The process consists in applying on molds a sequence, the result of design and experience, of Prepreg sheets (carbon fiber carefully impregnated with resin), with a mode that allows different orientations, in order to maximize the structural efficiency of the artifact.
Pros and cons of carbon fiber
Among the advantages of the material are
- high mechanical strength
- the low density
- high thermal insulation
- resistance to temperature changes
- fireproof behavior.
Among the disadvantages is the fact that the material has a marked anisotropy, i.e. its mechanical characteristics have a privileged direction.
But between the G10 and carbon fiber? Is that the best?
The G10, which is mainly used for tactical knives and survival, with better
qualities than micarta,
still remains the G10 lower than carbon fiber.
The G10 is a low price material and is one of the most used options for combat knives.
Benefits of the G10:
- Virtually zero moisture absorption,
- High resistance,
- High hardness.
The G10 remains a good material that helps you keep costs down against carbon fiber and is to be applied beyond the aesthetic aspect on knives that can be exposed to weather and humid environments.
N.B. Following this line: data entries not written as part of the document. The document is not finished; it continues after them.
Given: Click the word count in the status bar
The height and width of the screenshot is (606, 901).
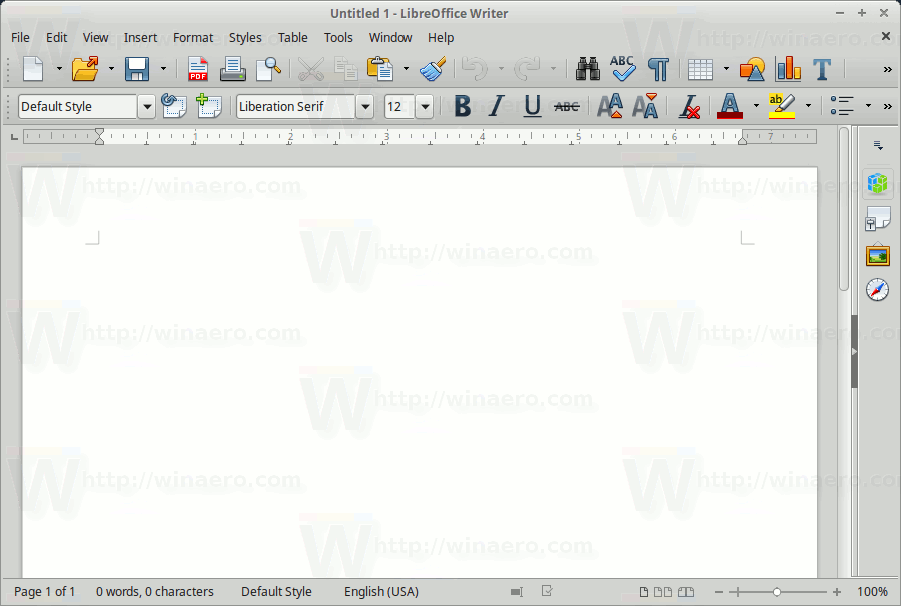Looking at the screenshot, I should click(155, 591).
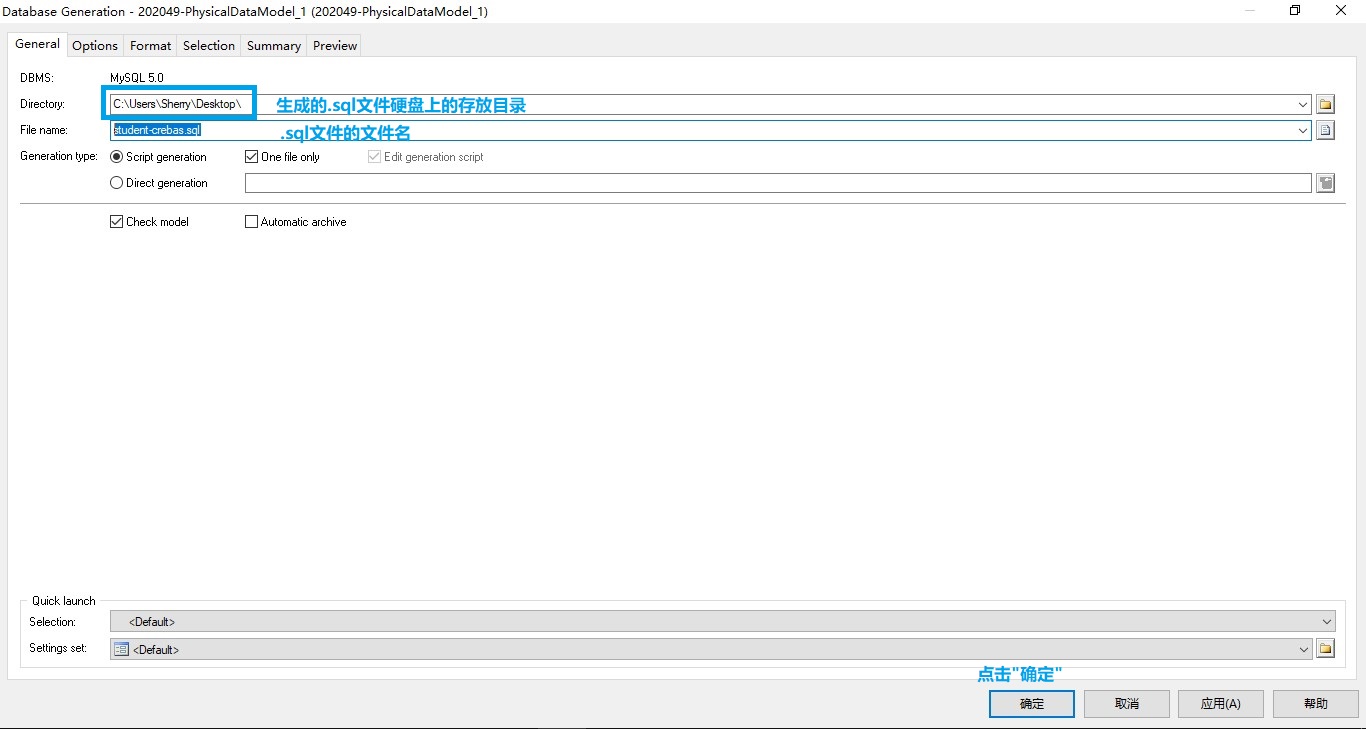1366x729 pixels.
Task: Open the Preview tab
Action: 333,45
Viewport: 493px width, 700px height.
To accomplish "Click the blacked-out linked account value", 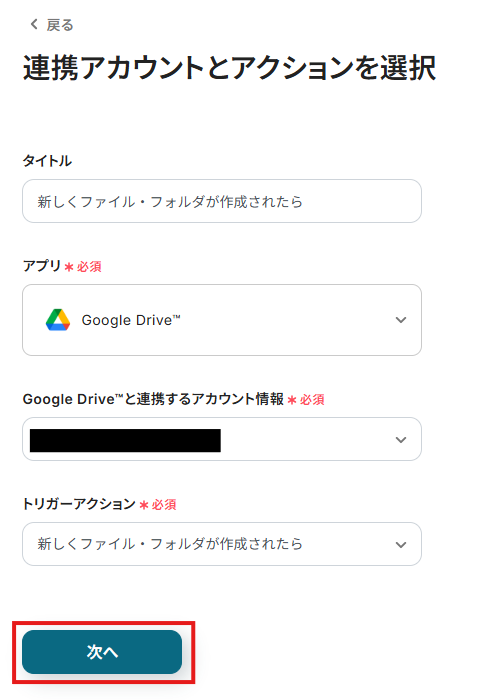I will (x=125, y=440).
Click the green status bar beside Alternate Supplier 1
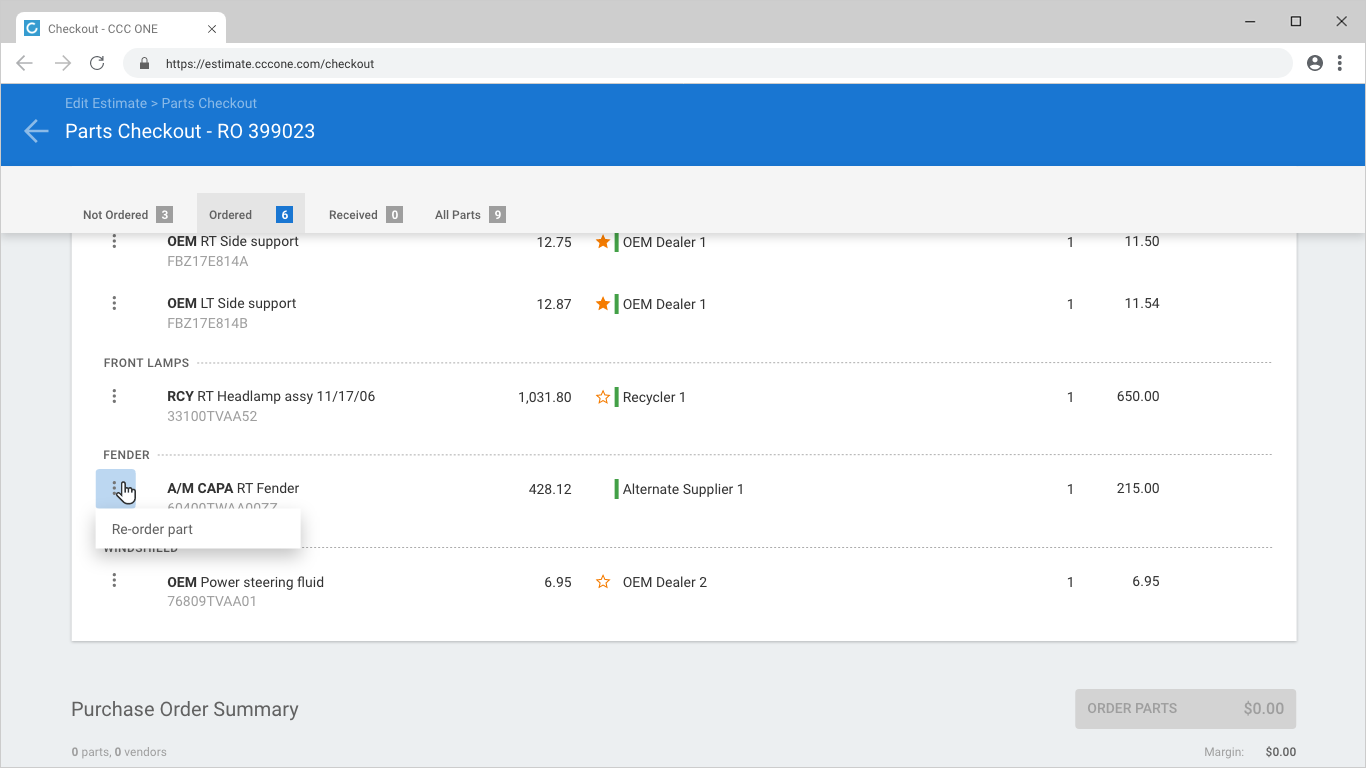 tap(616, 489)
Today there are in a wide variety of colors and even with photosensitive effects to light to have a fluorescent effect in the dark.
It is a great material that I recommend you try but if you really want to give added value use carbon fiber.
Clearly it is my opinion but new materials such as fat carbon (always a composite material) that allow to have the characteristics of carbon fiber combined with very beautiful aesthetic effects that embellish the knife.
Go read the post, I have entered the link that you see highlighted!
Are you experience?
When working with these materials always use a mask or respirator, even in cleaning work, even if it is not toxic, it is recommended to avoid breathing particles.